• [TEXT PASSAGE]:
------------------------
Monday, January 14, 2008

Liaison

Writing this on the plane on the way back from Seoul, to San Francisco, 4 days before departing for Tel Aviv. And what language have I been studying? Not Korean, though it’s impossible to turn off the ‘studying ears’ in public places, in discussion with family members, when watching media...in other words, when living. And I haven’t been touching a word of Hebrew. Though we’ll only be there for 5 days, it’s such a shame at this point not to even know how to say hello. I better pick up some kind of resource when I’m stopping over in Berkeley.

So what have I been studying? I’ve been carrying around the single textbook, Entre Amis, which makes many efforts to be culturally relevant, to introduce cultural, pragmatic, discursive practices of interest to students learning the grammatical forms and conversational patterns that appear in the book (how to shrug off compliments when they’re given, how to stall for time in a conversation while thinking, etc.), the geographical layout of the French speaking world, gestures that go along with different expressions (counting with the thumb first etc.). But this French is silent, and it is written and read. The audio that goes along with the book is fine but very sparse—maybe 5 minutes of audio per chapter of 20 pages, equivalent to a few weeks’ study in a class that meets every day for an hour. The understanding here is, of course, that students are in fact in a class with other students and with a teacher who is listening, asking them to repeat, correcting...namely, that there is sound.
------------------------
[Target position records]
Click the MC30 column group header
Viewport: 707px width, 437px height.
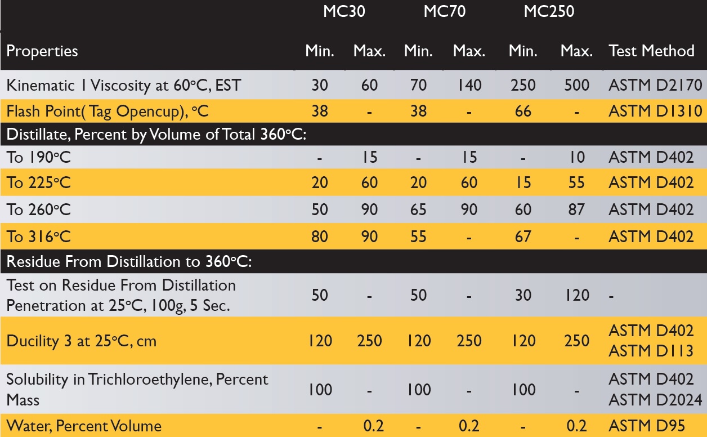(x=344, y=12)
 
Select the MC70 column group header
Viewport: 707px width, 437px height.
(x=444, y=12)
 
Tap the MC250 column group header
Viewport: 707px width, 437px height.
(x=549, y=12)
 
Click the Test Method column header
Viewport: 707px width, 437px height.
(x=651, y=51)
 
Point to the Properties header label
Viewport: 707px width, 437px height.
(x=42, y=51)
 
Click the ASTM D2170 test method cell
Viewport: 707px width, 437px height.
(x=655, y=85)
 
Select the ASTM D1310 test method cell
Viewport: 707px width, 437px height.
(x=655, y=111)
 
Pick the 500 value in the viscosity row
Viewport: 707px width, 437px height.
(x=576, y=85)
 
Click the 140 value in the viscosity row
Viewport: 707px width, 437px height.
(x=469, y=85)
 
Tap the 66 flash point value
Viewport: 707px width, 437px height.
(x=523, y=111)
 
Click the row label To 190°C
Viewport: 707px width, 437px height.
(x=39, y=157)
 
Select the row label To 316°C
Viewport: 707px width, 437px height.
(x=39, y=236)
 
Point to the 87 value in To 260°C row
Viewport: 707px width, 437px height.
(x=576, y=209)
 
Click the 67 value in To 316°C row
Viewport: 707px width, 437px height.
(x=523, y=236)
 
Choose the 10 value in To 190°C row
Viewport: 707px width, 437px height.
(x=576, y=157)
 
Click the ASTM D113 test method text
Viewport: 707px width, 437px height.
(x=651, y=351)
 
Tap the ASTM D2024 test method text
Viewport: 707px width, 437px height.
(x=655, y=400)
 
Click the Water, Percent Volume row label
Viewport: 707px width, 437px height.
(x=84, y=426)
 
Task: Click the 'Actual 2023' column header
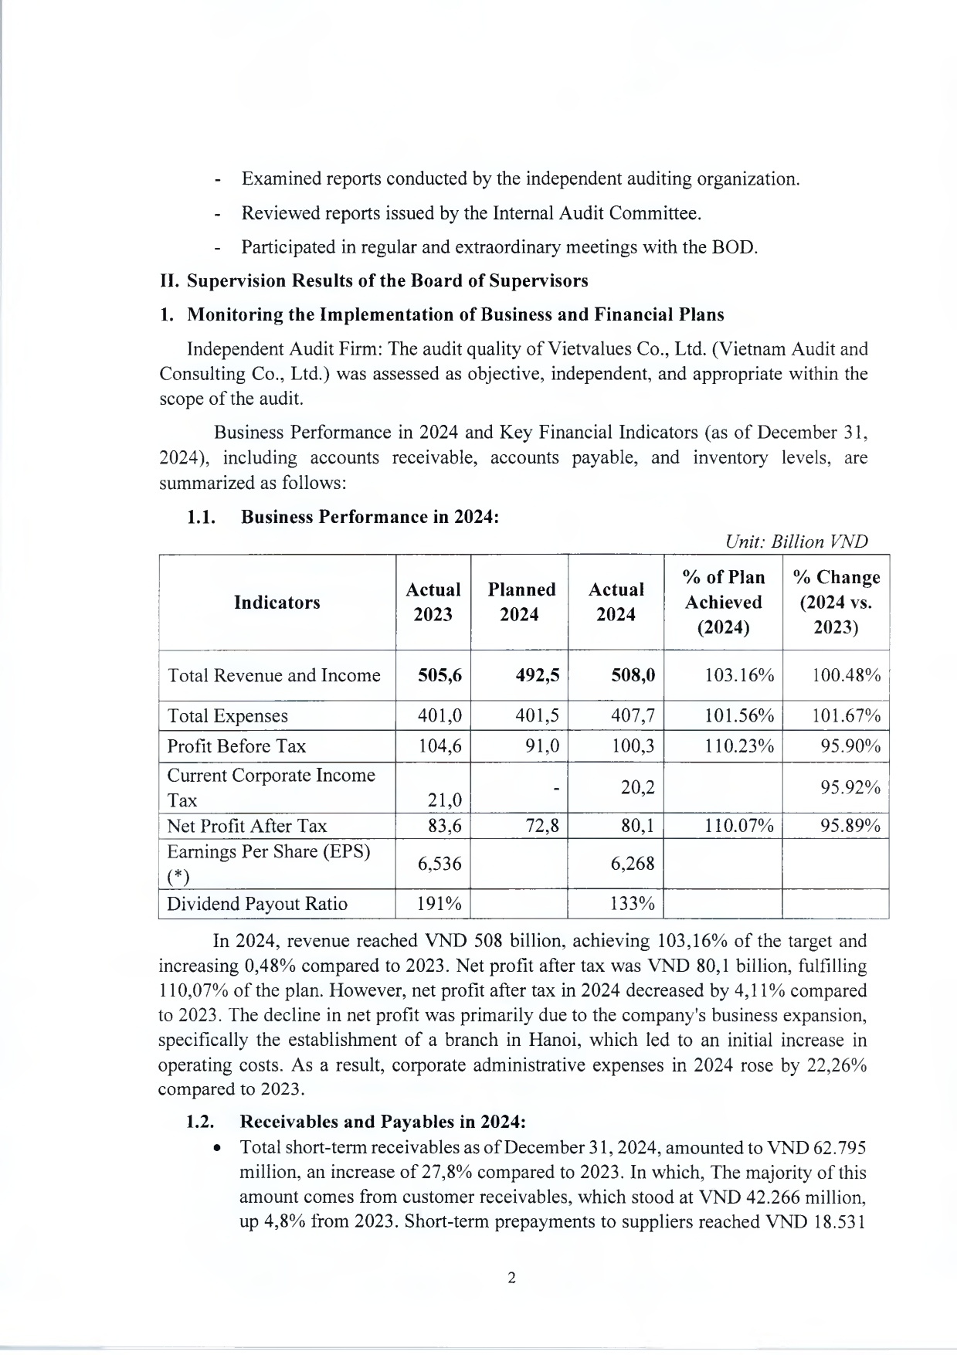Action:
------------------------
• [WHAT THIS TASK INVOLVES]: Check each statement below against the language-study post and mark it yes or no, quoting the words of the post that settle it: (a) The writer has been studying Hebrew during the trip. (b) The audio that comes with Entre Amis runs to about 5 minutes per chapter. (c) Entre Amis presents gestures, such as counting with the thumb first.

• [ANSWER TO THE PROBLEM]:
(a) No: "And I haven’t been touching a word of Hebrew."
(b) Yes: "maybe 5 minutes of audio per chapter of 20 pages"
(c) Yes: "gestures that go along with different expressions (counting with the thumb first etc.)"